> **ACTIVITY**
The records below need to come back exactly as they are, pictures omitted.

> **INPUT DATA**

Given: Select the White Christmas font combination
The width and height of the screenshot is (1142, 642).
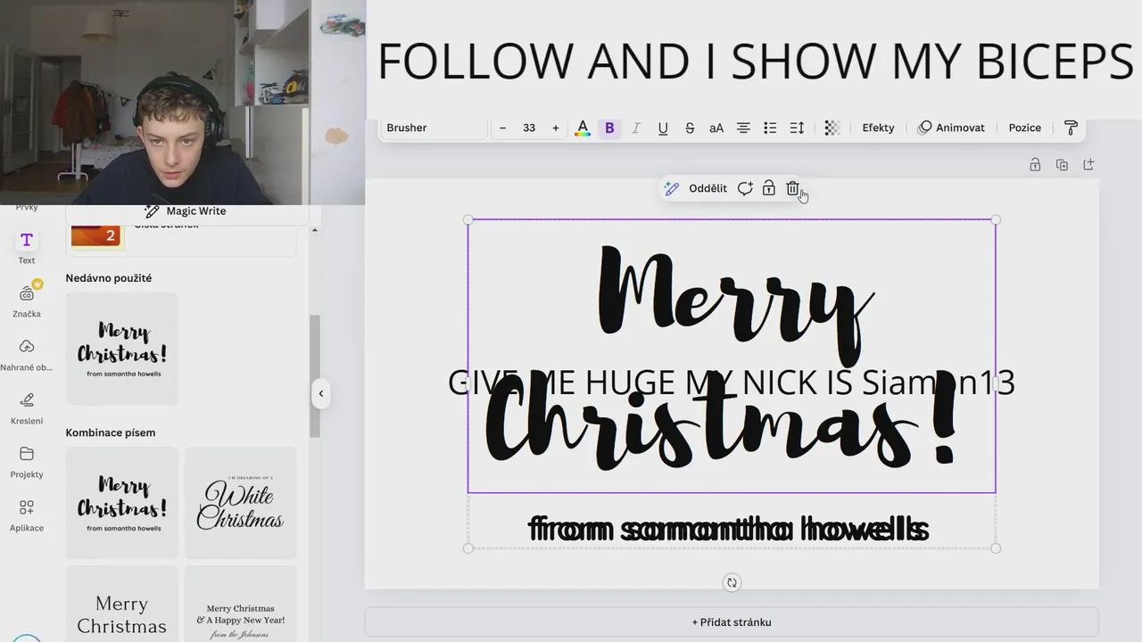Looking at the screenshot, I should click(x=240, y=503).

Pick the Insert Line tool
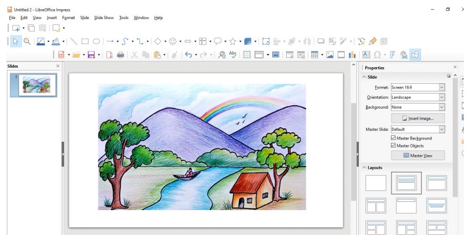[x=74, y=42]
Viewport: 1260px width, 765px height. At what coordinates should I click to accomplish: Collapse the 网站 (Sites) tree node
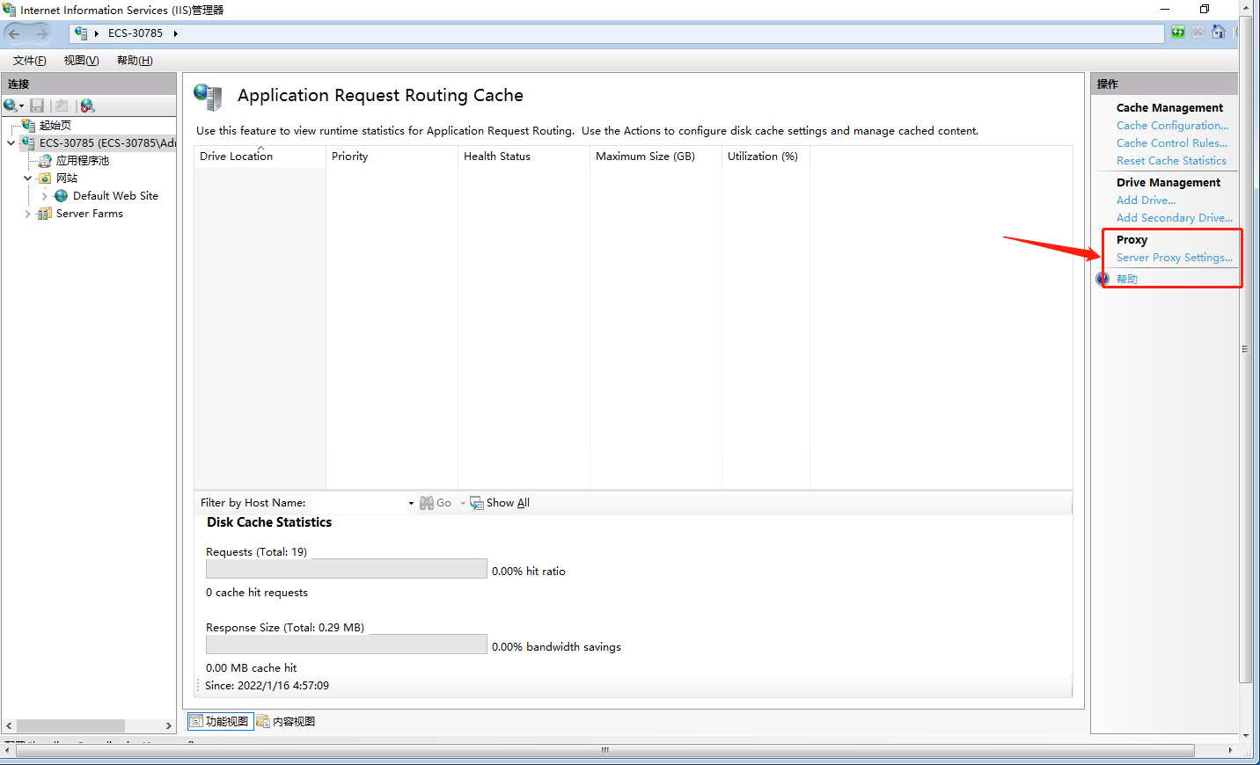coord(27,178)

> **OUTPUT FOR THIS EXERCISE**
Given: Select the White Christmas font combination
The width and height of the screenshot is (1142, 642).
Looking at the screenshot, I should click(x=240, y=503).

Pick the Insert Line tool
[x=74, y=42]
Viewport: 1260px width, 765px height. At what coordinates should I click to accomplish: Collapse the 网站 (Sites) tree node
coord(27,178)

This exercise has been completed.